• **Required task 1**
Edit the text on baking bread by reproducing it starting with "I tend to add" and going on through "white bread flour.", replacing "Rosemary" with "Thyme".

Oh how lovely to bake bread every day, In my dream life, that’s what I’d do, but in reality no can do. But I do indulge, when the time allows, and there is nothing more comforting than home made bread fresh out of the oven, the aroma is one of the worlds most favourite smells.
I remember 8 years back, when I was selling my house in the U.K freshly baked bread was a more regular occurrence, I’m sure it clinched the sale too 😉 That homely aroma, wafting through the house.
Baking bread actually is a simple affair, and nothing to be scared of, very few ingredients often in our cupboards, and even if it doesn’t make the grade on your first attempt it will still taste delicious.
Of all the dishes I make my visitors, friends & clients, they always ask ‘Home made bread ?’ I reply ‘Why of course’ ‘How wonderful, aren’t you clever’.
To share bread, dipped into Olive oil and a reduced vinegar, or slathered with creamy butter, or topped with a mature cheese, what can be better ?
I tend to add to my loaf, what ever I can find growing in the herb garden, or seeds, nuts or dried fruits form the store cupboard. I also make a huge loaf, you can’t beat the wow factor, or divided the dough into two, and freeze one for when time doesn’t allow.
This recipe if for Rosemary & Sun dried Tomato loaf.
1 kg of Strong white bread flour.

• **Records provided**
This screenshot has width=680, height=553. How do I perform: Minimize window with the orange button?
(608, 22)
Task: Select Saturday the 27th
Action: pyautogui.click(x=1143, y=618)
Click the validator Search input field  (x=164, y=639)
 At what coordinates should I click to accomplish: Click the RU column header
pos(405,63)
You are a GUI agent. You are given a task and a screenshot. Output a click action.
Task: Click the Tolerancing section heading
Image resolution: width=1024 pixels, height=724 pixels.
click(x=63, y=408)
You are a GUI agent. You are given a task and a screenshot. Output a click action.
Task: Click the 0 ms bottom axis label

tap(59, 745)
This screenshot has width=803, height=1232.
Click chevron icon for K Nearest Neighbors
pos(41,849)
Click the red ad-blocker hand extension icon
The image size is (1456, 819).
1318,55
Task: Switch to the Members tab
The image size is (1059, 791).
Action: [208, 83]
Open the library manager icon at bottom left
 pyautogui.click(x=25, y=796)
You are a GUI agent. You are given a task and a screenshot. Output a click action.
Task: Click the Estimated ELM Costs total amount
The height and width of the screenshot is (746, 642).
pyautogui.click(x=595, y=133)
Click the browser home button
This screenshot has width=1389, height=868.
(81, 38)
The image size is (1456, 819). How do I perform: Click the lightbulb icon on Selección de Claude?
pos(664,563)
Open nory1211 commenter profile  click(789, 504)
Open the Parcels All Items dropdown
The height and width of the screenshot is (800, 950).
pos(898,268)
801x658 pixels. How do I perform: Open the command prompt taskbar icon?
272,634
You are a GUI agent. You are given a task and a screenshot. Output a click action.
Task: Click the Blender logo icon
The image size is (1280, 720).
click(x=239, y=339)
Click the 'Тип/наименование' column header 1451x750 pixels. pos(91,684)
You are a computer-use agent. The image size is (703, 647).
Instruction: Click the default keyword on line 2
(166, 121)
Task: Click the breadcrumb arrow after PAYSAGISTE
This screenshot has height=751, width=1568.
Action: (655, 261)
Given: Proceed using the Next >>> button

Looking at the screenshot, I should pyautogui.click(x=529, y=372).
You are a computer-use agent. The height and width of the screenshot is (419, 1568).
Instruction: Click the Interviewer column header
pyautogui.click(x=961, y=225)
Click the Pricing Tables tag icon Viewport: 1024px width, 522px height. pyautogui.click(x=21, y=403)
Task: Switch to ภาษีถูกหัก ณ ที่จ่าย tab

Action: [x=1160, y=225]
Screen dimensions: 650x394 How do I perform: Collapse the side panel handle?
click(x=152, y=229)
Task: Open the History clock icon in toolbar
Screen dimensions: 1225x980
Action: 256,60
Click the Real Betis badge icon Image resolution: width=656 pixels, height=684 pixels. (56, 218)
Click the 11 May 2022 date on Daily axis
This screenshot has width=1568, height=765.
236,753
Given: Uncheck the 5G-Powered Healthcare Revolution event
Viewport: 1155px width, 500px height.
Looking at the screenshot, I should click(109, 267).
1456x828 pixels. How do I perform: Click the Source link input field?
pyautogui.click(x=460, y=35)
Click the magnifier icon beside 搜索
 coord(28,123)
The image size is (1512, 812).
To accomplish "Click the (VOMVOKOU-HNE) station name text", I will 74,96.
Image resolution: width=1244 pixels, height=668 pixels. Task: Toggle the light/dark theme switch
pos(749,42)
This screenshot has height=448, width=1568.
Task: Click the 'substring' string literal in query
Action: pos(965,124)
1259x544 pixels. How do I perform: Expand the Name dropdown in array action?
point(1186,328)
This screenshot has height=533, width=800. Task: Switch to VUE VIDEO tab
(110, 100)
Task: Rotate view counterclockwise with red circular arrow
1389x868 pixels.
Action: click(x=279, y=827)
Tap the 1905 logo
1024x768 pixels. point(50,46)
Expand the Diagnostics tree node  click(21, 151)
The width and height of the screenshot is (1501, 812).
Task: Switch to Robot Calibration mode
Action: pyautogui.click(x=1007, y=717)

• **Required task 2**
Render the records, starting with the line with "Click the magnifier icon beside 搜索" and going on through the line with "I will 74,96.", as a Markdown table with a column n for the row number and a column Line for the line, omitting blank lines.

• **Result 1**
I tend to add to my loaf, what ever I can find growing in the herb garden, or seeds, nuts or dried fruits form the store cupboard. I also make a huge loaf, you can’t beat the wow factor, or divided the dough into two, and freeze one for when time doesn’t allow.
This recipe if for Thyme & Sun dried Tomato loaf.
1 kg of Strong white bread flour.

• **Result 2**
| n | Line |
|---|---|
| 1 | Click the magnifier icon beside 搜索 |
| 2 |  coord(28,123) |
| 3 | The image size is (1512, 812). |
| 4 | To accomplish "Click the (VOMVOKOU-HNE) station name text", I will 74,96. |